Tonight I helped my grandmother make teacakes. This is such a ritual--the process of making teacakes-- a holy, spiritual ritual bound into the homes of Black women whose roots extend to the south--whether they be in the city or in the rural, teacakes are a Southern Black Woman's tradition. It puts me in the mind of the teacher from "I Know Why the Caged Bird Sings," with her nice, plump yellow wafers. My Uncle Lawrence used to love to have my grandmother bake teacakes--he said she was the only one who could make them as his mother did. Everytime he came to Prattville, or simply thought about it my grandmother would bake teacakes for him. His eyes would light up at the thought of teacakes.
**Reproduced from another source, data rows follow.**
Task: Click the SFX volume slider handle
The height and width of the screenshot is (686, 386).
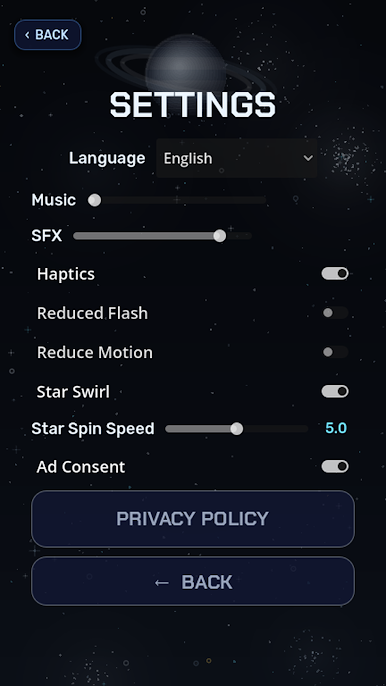Action: click(x=220, y=236)
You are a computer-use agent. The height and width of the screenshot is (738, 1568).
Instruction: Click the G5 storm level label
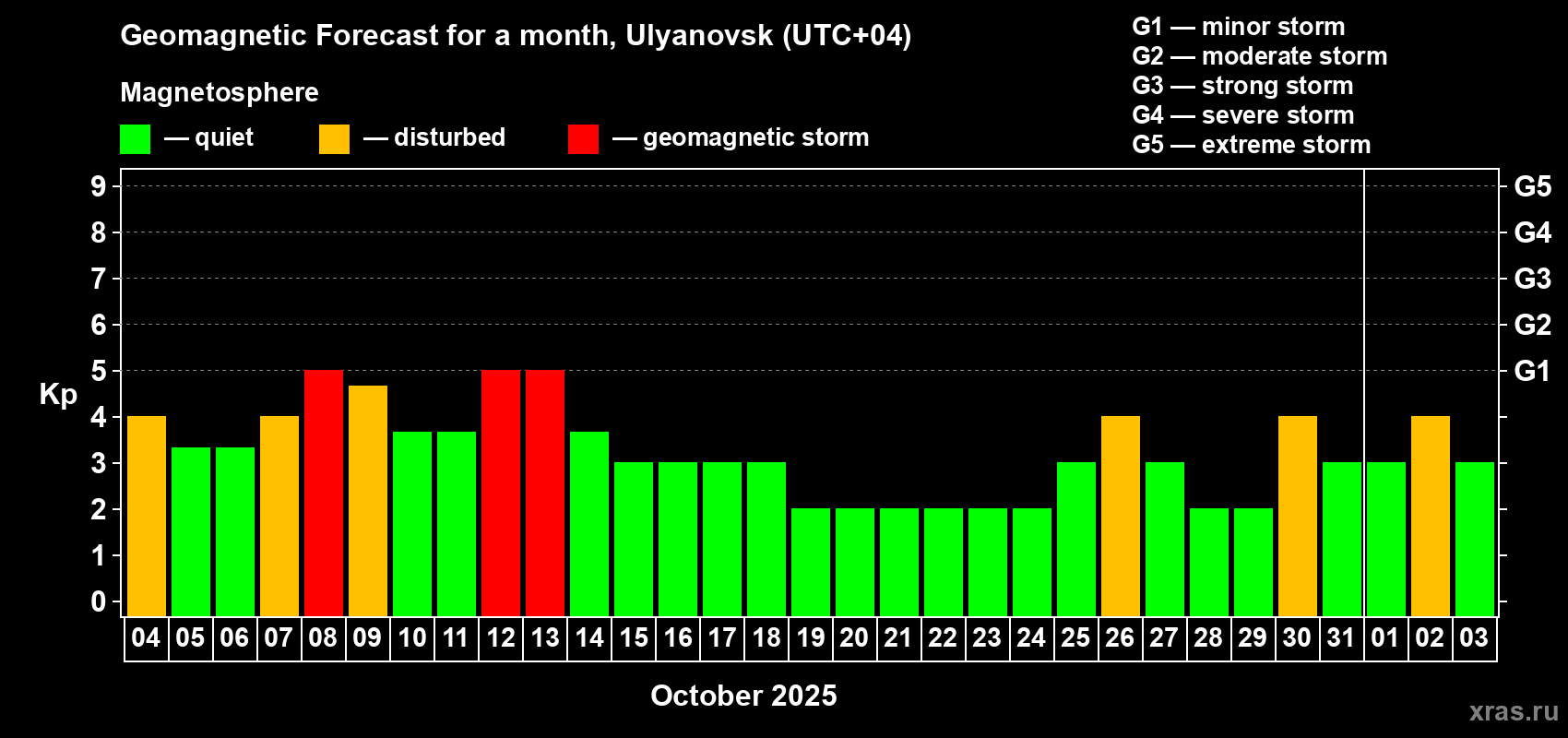coord(1532,186)
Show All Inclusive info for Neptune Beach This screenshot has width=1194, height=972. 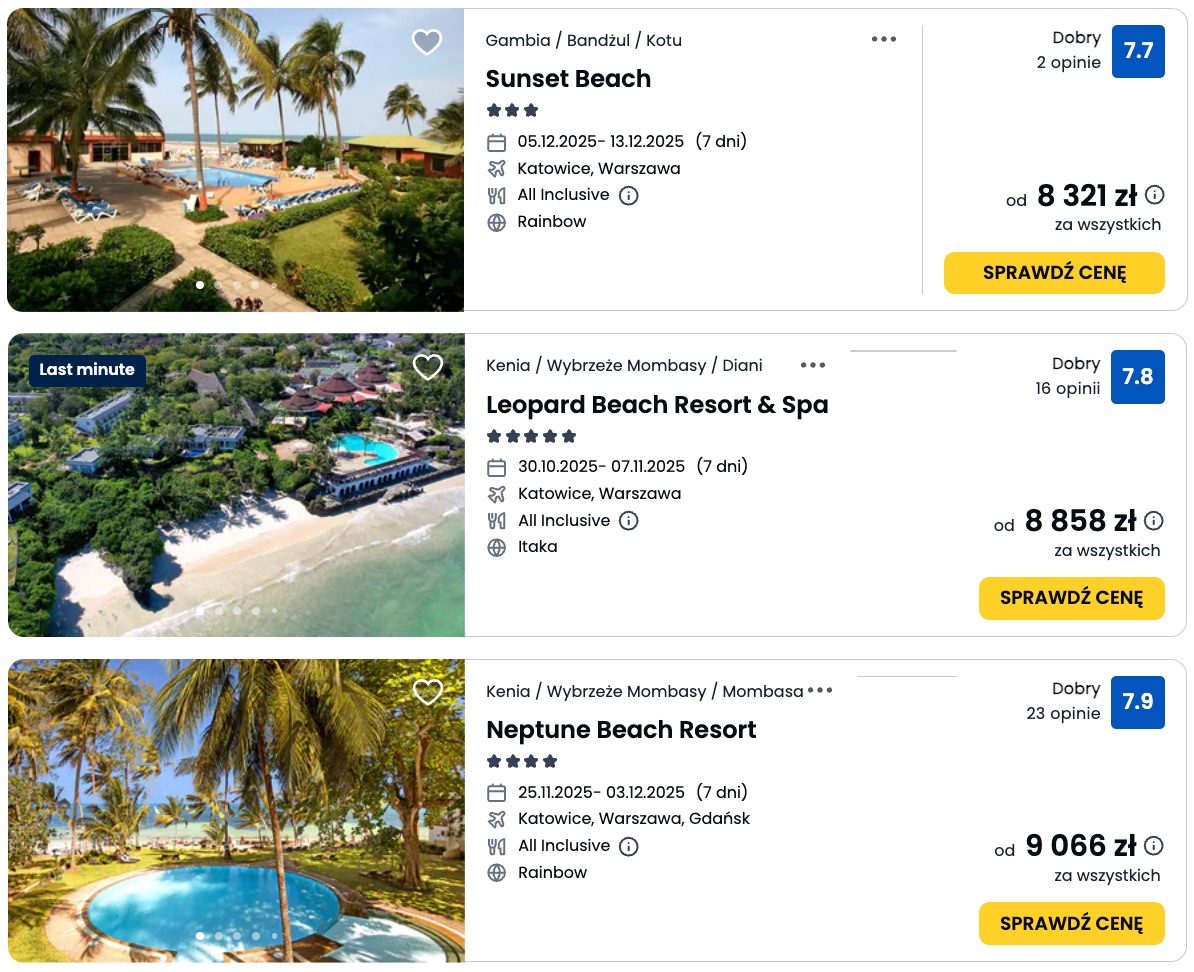pos(629,846)
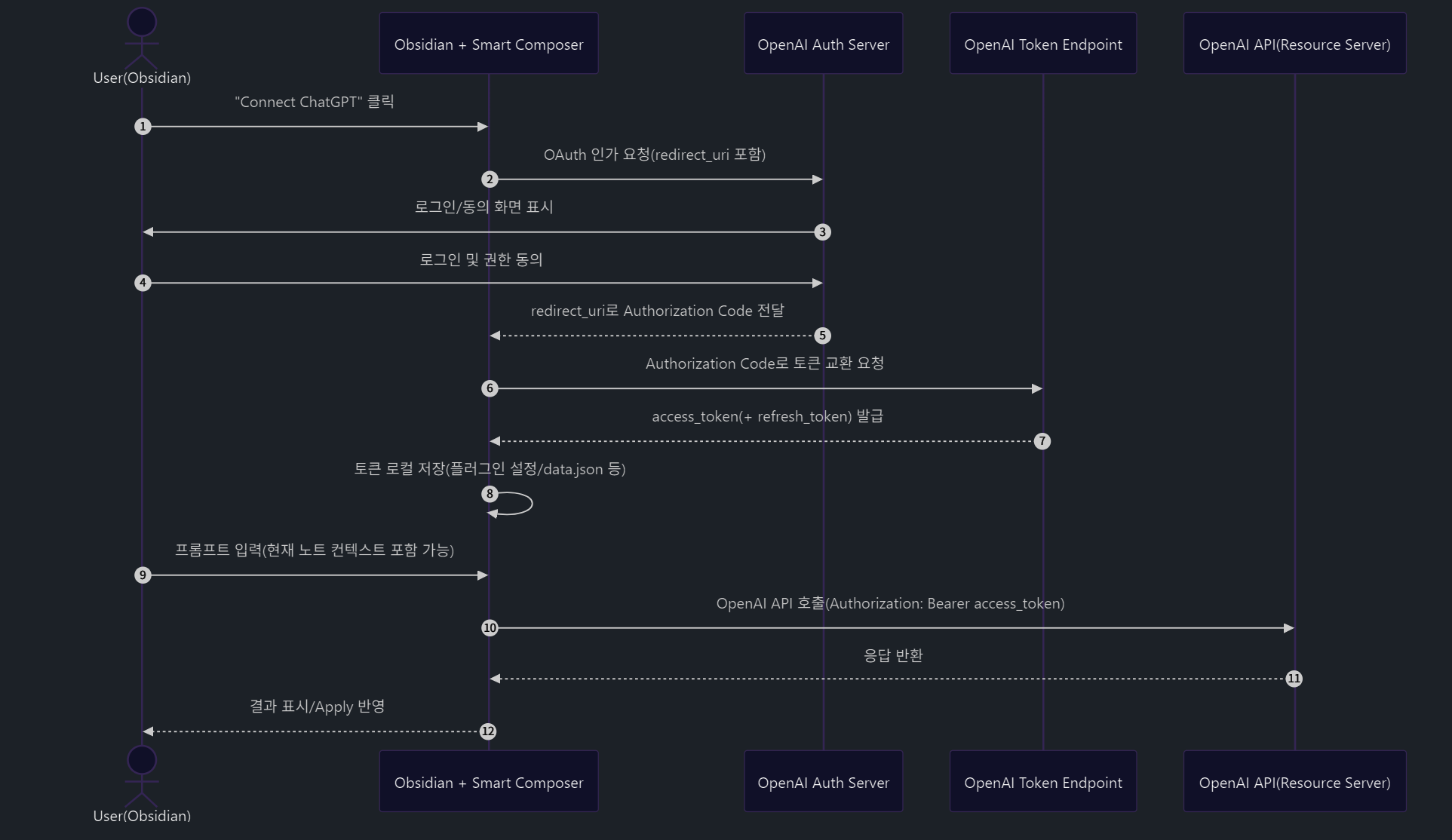Select top OpenAI Auth Server participant box

point(823,44)
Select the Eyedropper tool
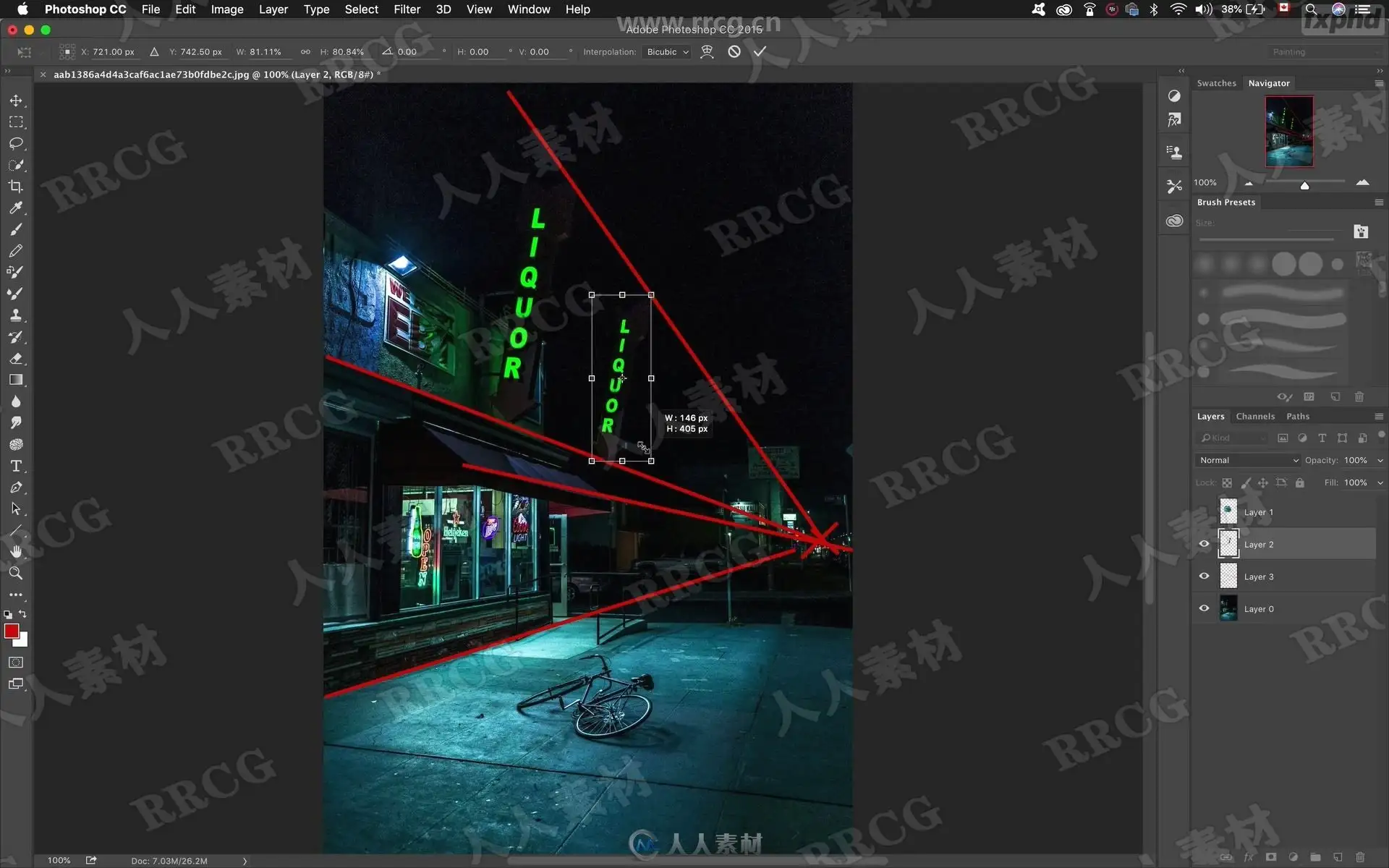The image size is (1389, 868). [x=15, y=208]
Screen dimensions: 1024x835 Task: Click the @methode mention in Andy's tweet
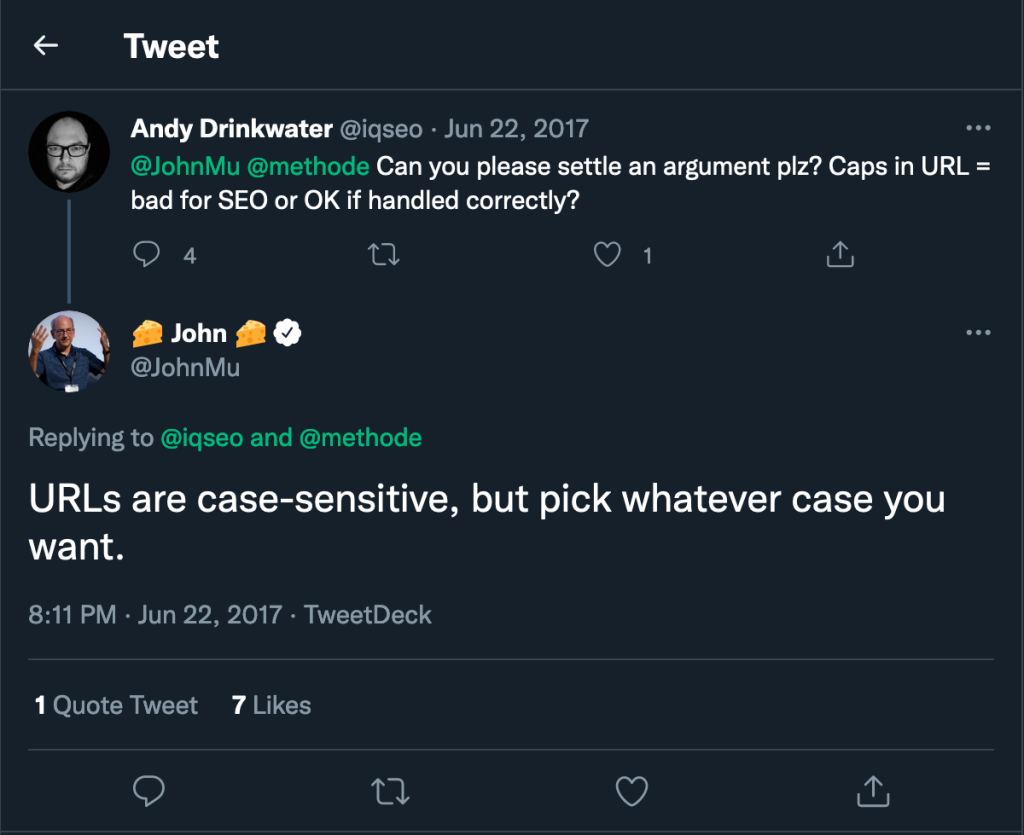click(x=308, y=166)
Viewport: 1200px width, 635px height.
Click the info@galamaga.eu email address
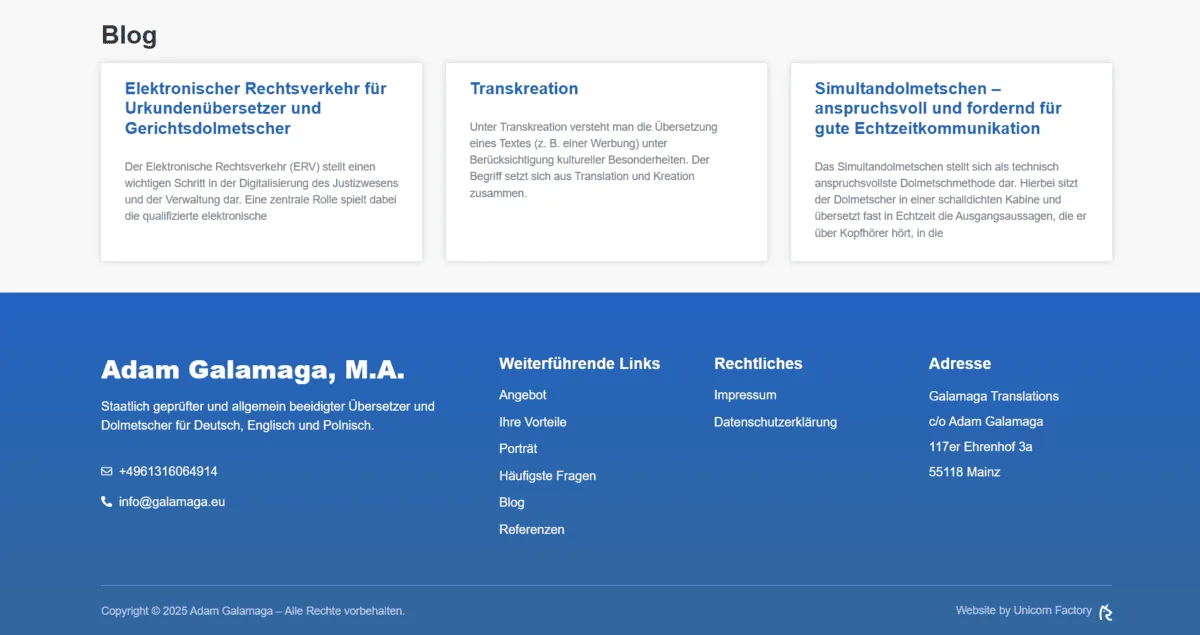tap(172, 502)
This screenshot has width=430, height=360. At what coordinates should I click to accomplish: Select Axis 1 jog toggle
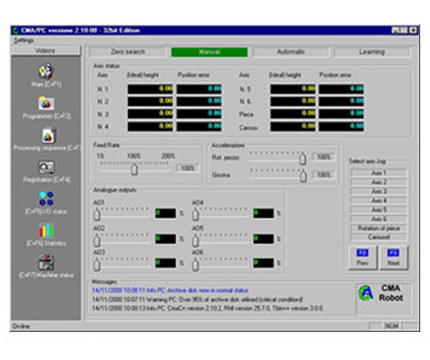(379, 173)
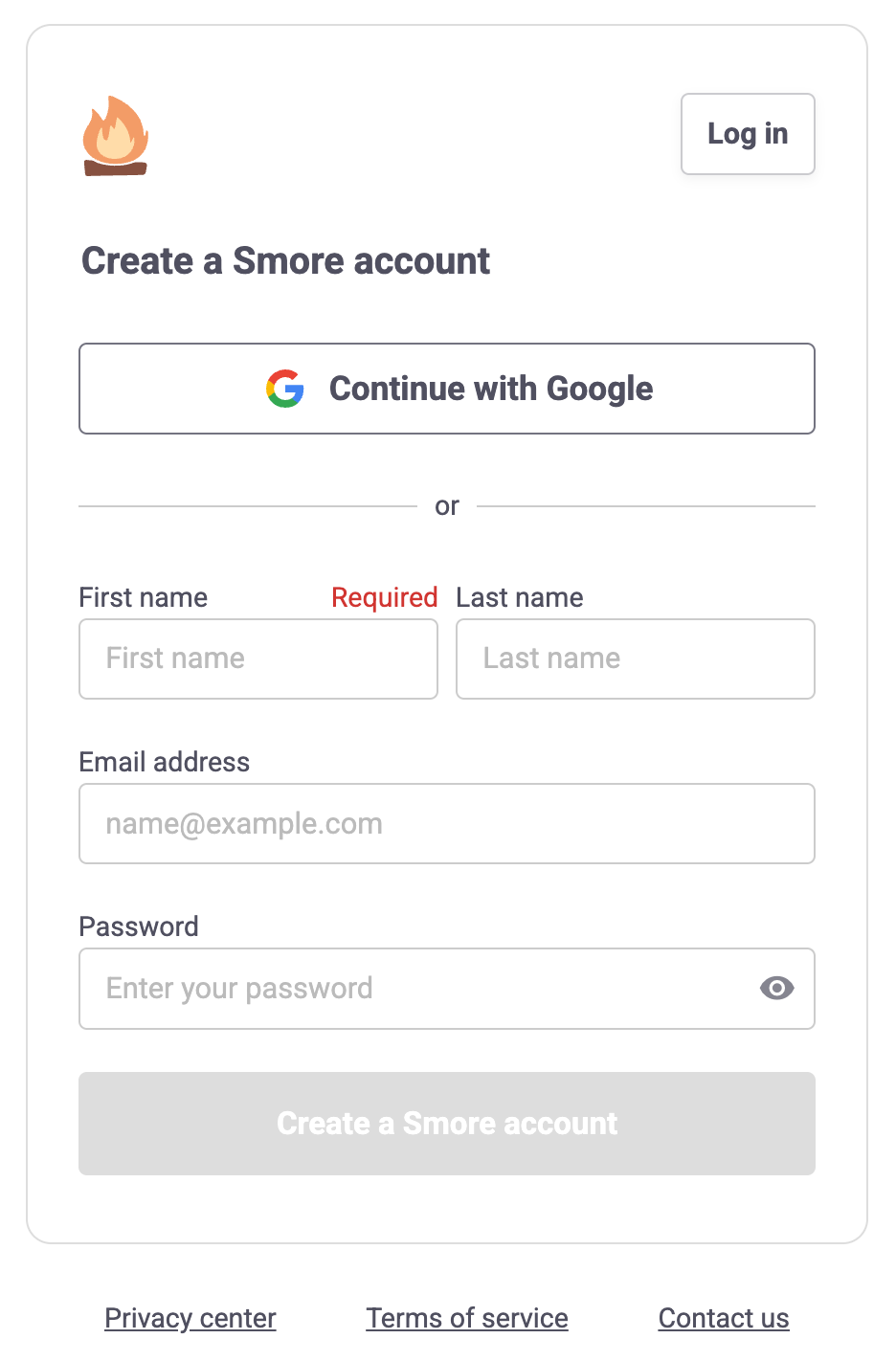Click the Enter your password field
Viewport: 896px width, 1361px height.
pos(412,988)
My uncle was such a delightful man who took joy in everything. My great-grandmother earned the nickname "teacake"(which eeriely makes me think of Zora Neale Hurston--what an odd coincidence) from her relatives. Alas, one of the stories I remember is my mother telling of how when she was a little girl and her grandmother would be cooking or baking this old white woman who was called "Aunt Francis," would come to my great-grandmother's back door and ask her "Sissy (what she was normally called by nickname) you got some food? You made any teacakes today? You know we cousins" My mother would be standing behind my great-grandmother and wondering "who is this white woman standing at my grandmother's door?" Cooking is such a spiritual process. I love cooking as well.